Extend the account below of Jim's illness at the campsite and the drive to a motel, continuing from its final sentence.

> [Supplied passage]
● ● ●

Come on, it’s over. Relax, I’m ok now.”

 

Now he is standing up, and I am standing up in front of him and I am about to lose it.

 

I grab him by the shoulders and beg. “Honey seriously. I should have let them take you. If we stay out here and something happens. You get sick again? I can’t bear it. I can’t monitor you in that tent. Everything is wet. If you start sweating I’ll never know. Do you realize…it took forever to get help out here? No more decisions I could regret.”

 

How can we pack it all up in the dark? I’m in no shape to pack.”

 

And you’re in no shape to camp either. Just leave everything. Ok? And we’ll come back tomorrow to get it.”

He reluctantly agrees. I am feeling the clock in my head ticking again. And I’m rushing back to the edge of panic. This time it’s probably uncalled for, but it seems my judgment is horrible right now.

 

Jim tells me to calm down and focus. I find the car keys, tell him to stay put and start to run hoping to make the distance to the parking meadow as fast as possible. Fuck, I hate leaving him sitting there in a blanket with that horrid fire on his pale face.

 

Not far up the road I realize my energy is gone. I start to walk, my breath is heavy and my thoughts start to settle down. I see a security guard and stop him.

 

I explain my husband is the guy they called the ambulance for, that we need to get him into town. The boy nods and gets on the radio. Moments later another young man shows with the cart and we return back to camp. Jim has gathered what we will need to take with us, including the journal. Jims sits in the front and I climb onto the back of the cart, angry he’s been up walking around but relieved he feels well enough to do so.

 

By 11 pm we are in bed in a cheap motel. We stopped on the way to eat at Denny’s where Jim had more water and I had a better chance to look him over to make sure we did not need to head to the hospital. Jim ordered a chicken salad. I would not let him order anything fried or salty, which pretty much left salad. I however abandoned my diet and ate chicken fried steak and mashed potatoes and apple pie. I ate and cried and cried and ate some more. From the booth it seemed impossible that Jim was back, it was almost beyond belief. The shift was as swift as waking from a nightmare to find your self safe in your lover’s arms. I still could not keep my eyes off him as I tried to understand the lack of understanding he was exhibiting about what just happened.

● ● ●

> [Extracted entries]
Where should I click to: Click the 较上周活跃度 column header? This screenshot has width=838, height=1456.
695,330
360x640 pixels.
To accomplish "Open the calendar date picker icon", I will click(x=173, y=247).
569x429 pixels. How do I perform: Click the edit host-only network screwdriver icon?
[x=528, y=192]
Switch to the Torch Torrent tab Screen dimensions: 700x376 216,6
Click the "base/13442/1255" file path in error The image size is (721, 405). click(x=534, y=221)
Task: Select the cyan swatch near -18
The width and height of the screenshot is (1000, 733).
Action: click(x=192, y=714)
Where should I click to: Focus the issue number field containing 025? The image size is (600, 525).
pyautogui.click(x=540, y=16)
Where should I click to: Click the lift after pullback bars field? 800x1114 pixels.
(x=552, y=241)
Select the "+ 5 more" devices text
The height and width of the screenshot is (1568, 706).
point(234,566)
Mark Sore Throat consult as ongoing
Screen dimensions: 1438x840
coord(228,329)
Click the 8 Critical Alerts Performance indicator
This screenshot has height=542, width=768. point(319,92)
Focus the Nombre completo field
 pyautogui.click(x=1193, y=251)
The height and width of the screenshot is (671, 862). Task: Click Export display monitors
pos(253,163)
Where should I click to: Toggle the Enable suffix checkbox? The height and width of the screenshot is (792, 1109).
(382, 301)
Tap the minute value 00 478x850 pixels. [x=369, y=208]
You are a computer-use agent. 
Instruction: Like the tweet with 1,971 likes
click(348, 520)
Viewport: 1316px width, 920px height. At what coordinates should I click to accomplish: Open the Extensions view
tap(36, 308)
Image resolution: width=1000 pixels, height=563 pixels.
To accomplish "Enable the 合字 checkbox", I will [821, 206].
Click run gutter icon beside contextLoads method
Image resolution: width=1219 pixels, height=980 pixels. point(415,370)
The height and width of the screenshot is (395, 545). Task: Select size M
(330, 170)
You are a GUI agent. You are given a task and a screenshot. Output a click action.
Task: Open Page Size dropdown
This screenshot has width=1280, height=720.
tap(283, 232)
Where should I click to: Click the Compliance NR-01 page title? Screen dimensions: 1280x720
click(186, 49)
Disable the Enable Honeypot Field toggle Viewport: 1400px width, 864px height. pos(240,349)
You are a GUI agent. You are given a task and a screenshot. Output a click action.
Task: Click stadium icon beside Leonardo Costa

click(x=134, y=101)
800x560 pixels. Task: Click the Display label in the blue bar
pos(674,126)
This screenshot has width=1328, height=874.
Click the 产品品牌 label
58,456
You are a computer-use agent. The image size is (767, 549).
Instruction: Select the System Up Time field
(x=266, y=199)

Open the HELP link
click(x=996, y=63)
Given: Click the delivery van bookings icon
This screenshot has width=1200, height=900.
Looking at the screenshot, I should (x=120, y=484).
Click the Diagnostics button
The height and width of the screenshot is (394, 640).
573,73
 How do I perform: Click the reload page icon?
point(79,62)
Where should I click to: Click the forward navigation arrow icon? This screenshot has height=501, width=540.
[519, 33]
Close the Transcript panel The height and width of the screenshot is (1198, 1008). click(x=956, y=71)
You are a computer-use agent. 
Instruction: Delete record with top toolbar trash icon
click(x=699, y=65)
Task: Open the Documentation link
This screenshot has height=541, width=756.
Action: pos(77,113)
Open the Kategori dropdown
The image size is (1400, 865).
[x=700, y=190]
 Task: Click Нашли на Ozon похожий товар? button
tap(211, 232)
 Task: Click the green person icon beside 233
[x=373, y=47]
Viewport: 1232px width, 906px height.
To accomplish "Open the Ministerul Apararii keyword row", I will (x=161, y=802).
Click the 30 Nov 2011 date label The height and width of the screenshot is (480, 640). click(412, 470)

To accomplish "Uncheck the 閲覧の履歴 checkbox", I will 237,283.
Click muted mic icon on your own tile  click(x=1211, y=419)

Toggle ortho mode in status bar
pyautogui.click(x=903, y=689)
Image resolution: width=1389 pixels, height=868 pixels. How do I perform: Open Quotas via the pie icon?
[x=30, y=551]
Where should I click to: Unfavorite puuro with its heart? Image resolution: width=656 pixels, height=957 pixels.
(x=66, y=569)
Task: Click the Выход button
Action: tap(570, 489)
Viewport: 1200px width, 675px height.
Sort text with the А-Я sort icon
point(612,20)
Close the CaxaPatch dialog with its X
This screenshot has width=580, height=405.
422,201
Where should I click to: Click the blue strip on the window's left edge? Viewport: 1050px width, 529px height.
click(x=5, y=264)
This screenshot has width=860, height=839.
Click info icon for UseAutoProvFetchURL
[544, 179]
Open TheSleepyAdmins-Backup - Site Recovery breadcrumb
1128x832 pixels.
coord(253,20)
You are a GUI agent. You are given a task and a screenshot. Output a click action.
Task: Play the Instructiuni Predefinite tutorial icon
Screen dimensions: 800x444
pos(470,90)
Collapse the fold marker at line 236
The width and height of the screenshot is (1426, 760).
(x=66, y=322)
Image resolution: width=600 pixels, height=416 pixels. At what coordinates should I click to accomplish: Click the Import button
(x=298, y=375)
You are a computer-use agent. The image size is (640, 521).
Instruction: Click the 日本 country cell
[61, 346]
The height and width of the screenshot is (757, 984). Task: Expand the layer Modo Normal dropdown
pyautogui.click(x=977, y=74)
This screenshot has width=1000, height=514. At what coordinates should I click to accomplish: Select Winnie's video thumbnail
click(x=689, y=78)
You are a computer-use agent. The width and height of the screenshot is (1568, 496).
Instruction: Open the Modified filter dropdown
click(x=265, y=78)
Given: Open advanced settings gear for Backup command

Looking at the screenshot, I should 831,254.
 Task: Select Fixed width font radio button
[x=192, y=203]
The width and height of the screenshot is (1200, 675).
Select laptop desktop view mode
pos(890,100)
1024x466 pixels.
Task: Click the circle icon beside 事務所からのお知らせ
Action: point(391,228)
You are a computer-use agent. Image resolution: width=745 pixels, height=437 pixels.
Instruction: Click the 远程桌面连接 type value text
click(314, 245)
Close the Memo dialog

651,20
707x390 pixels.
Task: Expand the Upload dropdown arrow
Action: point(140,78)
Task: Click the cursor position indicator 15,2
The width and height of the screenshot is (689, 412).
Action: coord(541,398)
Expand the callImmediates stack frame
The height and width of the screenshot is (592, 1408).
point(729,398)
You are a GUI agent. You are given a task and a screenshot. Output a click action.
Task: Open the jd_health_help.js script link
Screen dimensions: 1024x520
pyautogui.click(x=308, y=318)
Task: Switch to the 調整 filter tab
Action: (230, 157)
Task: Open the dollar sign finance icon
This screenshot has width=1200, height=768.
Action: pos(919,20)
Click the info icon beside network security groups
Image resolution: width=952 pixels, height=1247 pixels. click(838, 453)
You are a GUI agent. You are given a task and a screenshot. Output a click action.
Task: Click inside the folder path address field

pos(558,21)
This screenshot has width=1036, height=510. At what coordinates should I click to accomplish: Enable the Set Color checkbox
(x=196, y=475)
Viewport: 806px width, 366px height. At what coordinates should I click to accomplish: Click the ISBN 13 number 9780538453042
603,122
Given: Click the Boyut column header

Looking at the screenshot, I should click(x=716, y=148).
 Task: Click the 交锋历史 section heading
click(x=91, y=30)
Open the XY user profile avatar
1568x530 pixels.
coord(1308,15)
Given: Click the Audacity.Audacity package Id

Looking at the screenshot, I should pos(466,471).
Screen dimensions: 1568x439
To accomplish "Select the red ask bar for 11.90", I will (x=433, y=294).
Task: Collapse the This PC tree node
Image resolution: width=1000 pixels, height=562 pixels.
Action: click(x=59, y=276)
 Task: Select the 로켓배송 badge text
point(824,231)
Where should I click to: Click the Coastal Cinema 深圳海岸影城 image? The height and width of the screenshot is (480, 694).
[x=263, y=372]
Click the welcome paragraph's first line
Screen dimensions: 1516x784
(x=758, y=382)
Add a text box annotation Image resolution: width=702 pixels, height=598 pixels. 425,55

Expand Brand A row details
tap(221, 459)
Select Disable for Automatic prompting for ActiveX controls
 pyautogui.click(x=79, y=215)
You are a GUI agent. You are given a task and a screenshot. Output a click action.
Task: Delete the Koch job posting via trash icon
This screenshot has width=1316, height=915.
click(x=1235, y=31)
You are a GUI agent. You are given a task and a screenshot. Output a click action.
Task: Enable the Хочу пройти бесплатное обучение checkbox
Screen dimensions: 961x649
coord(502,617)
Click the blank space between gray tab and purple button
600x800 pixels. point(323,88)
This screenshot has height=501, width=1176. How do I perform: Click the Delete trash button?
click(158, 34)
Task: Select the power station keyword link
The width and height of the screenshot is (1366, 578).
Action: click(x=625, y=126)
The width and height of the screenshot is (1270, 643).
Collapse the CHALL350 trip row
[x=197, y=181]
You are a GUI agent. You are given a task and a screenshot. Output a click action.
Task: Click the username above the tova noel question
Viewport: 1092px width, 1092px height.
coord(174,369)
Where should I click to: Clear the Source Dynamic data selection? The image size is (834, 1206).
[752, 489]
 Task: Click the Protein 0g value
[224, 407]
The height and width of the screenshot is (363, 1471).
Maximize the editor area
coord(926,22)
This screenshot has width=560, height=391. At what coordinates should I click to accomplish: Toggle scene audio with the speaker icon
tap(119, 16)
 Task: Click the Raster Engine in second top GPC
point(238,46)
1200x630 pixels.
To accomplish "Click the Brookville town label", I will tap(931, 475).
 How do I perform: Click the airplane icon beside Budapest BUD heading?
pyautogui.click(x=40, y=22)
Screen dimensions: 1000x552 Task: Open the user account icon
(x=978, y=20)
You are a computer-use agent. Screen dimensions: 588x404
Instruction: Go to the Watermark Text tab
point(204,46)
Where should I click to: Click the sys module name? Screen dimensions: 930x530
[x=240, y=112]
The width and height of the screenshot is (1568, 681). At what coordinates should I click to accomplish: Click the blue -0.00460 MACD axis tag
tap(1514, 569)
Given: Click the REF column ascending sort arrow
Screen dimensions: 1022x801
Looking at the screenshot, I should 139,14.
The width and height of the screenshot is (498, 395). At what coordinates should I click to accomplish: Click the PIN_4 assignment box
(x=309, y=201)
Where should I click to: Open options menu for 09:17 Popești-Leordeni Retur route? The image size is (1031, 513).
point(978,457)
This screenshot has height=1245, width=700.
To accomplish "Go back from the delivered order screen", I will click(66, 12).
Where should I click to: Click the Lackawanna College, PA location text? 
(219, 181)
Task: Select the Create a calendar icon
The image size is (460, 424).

● ● ●

> [Output for this task]
We lay next to each other watching crappy TV. I stir beside him trying to get the horror movie that seems to be on a loop to stop running in my head. Jim thinks he just got a little dizzy and passed out. No biggie he’s better now. Let’s move on. Now on the edge of sleep it comes to me. The fog in my head shifts like the gears of a motorcycle and suddenly it clicks. When it comes to health and the human body I am the classical thinker, Jim the romantic. I see the human organs, I understand the vascular, pulmonary and nervous systems, I respect how they work together to serve the whole, why they work, what happens if you don’t take care of them. Jim regards his body romantically. He can only see the whole form – it either works or it doesn’t. It works? Ok let’s go have a smoke and celebrate. Ok its not that he is not able to understand it. He would just rather not think about it. Just like how I feel about Jeff and his abstract art shaped guts.

 

Wow. I really love that book.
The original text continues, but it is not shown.